O outro homem, que enrubesceu explodiu:
— Ele é um trapaceiro e tenta roubar-me!
— Declare o seu nome na forma da lei, réu — disse Jemal-ed-Din asperamente — depois o caso.
— Isso não Cadi — atalhou o outro. Eu fiz a minha parte e, por isso, reclamo o meu quinhão.
Fez um sinal ao oficial de diligências do Tribunal que arrancou o saco da mão de Abnur Ago. Este mugiu como um touro:
— Fui EU quem cortou, quem enfeixou, carregou o burro, o conduziu e descarregou… Cinquenta vezes! Ele não fez nada!
— Nada disso! — repetiu Bedi-ud-Din — ajudei-o!
— De que forma? Diga de que forma! — berrou Ahmet Ago a ferver.
— Certamente — replicou Bedi-ud-Din.
— Eu gemi com força, cada vez que ele levantava o machado. Lamentei-me a valer cada vez que ele ergueu uma carga. Encorajei-o. Teve muita sorte em ter um sócio como eu! Está claro Cadi, fiz a minha parte.
— Está louco - bramiu Ahmet Ago.
— Nada disso, Cadi. Por acaso não lhe poupei o fôlego que precisava para gemer, queixar-se, não foi por minha causa que teve mais forças para concluir o trabalho?
O auditório agitou-se e Jemal-ed-Din congratulou-se por poder meter o Hoja no embrulho.
— Nasr-ed-Din — chamou. Como sois entre nós o mais sábio dos homens, peço o vosso precioso auxílio para proferir a sentença neste caso…
O Hoja adiantou-se.
— O autor — disse o juiz — foi certamente sócio do réu. Concordais? O Hoja acenou sabiamente, — Fez parte do seu trabalho — continuou Jemal-ed-Din a questão é… qual é o seu quinhão?
Vocês estão loucos! — gritava Ahmet Ago.
— Não tanto — adiantou o Hoja — o tribunal de Jemal-ed-Din é um tribunal de justiça, não de loucura, se me permitis Cadi, farei a divisão justa das moedas.
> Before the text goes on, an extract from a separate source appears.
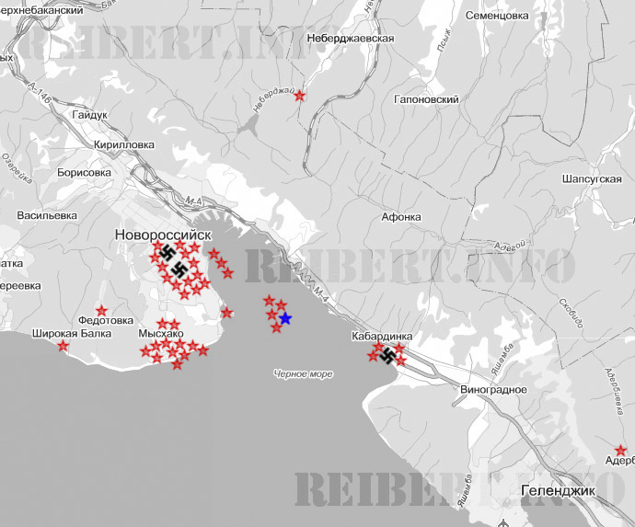Click the Шапсугская village label

[592, 178]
— Era o que eu tencionava! — afirmou o juiz.
O Hoja pediu que trouxessem uma bandeja e entregou-a a Bedi-ed-Din, dizendo-lhe: — Eu mesmo contarei as moedas.
Bedi sorriu, Ahmet encolheu-se com fatalismo.
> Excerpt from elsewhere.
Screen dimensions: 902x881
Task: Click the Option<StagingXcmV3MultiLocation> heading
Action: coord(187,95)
O Hoja tirou a primeira moeda do saco de Ahmet Ago e deixou-a cair na bandeja.
— Soa bem... não é? — disse o Hoja - e, metodicamente, prosseguia, inclinando a cabeça a cada moeda que caia, fitando o radiante Bedi-ud-Din. Quando acabou de contar a quinquagésima moeda Ahmet Ago fechou os olhos. O Hoja virou o saco vazio…
— Cadi — perguntou o Hoja — mantive os altos padrões de justiça e equidade deste tribunal? Jemal-ed-Din fitando a pilha de moedas de ouro sobre a bandeja, fez um sinal afirmativo.
Então o Hoja pegando nas moedas voltou a colocá-las no saco e entregou-o a Ahmet Ago.
— As moedas — disse — foram agora divididas igualmente.
— Você deu todas as moedas a Ahmet Ago, eu não recebi nada! — gritou Bedi-ud-Din. — Nada disso — contestou o Hoja. — Ouviu quando fiz cair as moedas na bandeja, não foi? Esse foi o seu pagamento. E a lei: Bedi-ud-Din contribuiu com os sons do trabalho, em pagamento recebeu o som do dinheiro.